BEGIN Input

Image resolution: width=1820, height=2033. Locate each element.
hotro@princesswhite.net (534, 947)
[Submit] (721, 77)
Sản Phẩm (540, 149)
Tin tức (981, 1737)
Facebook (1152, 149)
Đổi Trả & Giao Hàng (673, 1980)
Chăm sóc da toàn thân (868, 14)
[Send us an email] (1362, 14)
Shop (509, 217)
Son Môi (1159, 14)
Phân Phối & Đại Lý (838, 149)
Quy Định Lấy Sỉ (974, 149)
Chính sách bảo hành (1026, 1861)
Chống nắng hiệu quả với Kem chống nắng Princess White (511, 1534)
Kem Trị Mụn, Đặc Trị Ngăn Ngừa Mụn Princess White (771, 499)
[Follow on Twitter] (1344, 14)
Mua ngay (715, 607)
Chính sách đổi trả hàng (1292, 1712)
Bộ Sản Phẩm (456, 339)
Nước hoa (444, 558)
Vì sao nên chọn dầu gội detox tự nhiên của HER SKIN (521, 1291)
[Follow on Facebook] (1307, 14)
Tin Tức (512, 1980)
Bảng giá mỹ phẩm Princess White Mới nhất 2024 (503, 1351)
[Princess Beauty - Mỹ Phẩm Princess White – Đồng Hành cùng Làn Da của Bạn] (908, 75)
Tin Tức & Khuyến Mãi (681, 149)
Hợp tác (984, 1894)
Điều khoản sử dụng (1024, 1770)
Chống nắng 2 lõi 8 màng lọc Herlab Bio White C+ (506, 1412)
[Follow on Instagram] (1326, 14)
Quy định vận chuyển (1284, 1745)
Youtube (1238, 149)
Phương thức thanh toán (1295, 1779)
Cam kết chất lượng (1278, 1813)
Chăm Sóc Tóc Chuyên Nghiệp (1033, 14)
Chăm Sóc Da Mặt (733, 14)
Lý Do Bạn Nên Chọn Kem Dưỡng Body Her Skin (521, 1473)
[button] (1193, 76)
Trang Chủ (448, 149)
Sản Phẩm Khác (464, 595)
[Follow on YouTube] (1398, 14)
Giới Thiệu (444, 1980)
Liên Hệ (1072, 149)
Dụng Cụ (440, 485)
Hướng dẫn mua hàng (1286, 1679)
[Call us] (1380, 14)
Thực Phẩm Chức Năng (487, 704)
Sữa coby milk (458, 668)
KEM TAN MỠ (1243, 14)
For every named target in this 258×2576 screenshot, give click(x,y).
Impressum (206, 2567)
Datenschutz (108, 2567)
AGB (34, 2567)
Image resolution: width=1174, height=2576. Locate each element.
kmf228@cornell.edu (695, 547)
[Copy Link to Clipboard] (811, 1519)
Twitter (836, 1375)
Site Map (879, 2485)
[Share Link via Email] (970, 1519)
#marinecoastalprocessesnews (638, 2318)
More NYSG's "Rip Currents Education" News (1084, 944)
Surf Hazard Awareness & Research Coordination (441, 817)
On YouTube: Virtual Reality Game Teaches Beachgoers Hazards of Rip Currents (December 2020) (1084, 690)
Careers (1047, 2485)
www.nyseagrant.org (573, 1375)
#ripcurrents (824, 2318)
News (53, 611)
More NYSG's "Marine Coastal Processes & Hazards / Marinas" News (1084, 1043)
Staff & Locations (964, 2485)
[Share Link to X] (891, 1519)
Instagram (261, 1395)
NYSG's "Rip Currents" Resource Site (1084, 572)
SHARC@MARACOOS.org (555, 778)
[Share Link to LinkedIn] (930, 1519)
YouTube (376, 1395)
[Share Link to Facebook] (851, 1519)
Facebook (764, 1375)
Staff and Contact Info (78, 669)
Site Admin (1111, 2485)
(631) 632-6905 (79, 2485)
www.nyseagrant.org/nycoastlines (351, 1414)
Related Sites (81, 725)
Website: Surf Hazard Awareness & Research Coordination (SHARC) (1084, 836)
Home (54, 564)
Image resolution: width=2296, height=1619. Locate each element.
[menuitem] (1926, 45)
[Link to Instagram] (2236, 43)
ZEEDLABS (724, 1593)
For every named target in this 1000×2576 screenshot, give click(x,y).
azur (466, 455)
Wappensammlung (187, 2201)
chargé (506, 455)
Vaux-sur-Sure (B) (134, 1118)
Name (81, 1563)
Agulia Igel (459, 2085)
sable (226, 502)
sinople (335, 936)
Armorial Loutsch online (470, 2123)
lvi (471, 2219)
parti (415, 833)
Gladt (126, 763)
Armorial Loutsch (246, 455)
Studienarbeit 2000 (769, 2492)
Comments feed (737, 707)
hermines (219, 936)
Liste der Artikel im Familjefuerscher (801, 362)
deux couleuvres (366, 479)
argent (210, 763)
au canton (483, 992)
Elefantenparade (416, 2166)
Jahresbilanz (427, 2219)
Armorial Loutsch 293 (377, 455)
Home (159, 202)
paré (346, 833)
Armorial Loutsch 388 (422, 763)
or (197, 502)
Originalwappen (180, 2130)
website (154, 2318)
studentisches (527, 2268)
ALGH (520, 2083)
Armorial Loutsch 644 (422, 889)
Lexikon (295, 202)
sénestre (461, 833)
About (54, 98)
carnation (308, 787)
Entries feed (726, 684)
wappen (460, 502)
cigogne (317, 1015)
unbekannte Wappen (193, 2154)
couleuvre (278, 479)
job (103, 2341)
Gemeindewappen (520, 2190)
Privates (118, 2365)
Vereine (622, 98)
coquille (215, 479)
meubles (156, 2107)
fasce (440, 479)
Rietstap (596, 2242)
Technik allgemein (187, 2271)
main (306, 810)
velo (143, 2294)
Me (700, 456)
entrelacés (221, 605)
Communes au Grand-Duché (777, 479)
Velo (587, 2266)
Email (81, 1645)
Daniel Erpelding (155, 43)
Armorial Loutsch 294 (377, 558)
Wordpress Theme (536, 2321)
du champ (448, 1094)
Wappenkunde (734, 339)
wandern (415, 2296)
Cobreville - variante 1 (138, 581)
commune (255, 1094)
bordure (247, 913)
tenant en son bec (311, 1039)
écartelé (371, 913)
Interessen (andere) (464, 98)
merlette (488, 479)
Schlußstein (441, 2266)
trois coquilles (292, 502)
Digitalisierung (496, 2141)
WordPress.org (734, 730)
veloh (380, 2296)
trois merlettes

END Input

When a line above includes the word "Staff", please list that line.

- **Result of the task**
Staff & Locations (964, 2485)
Staff and Contact Info (78, 669)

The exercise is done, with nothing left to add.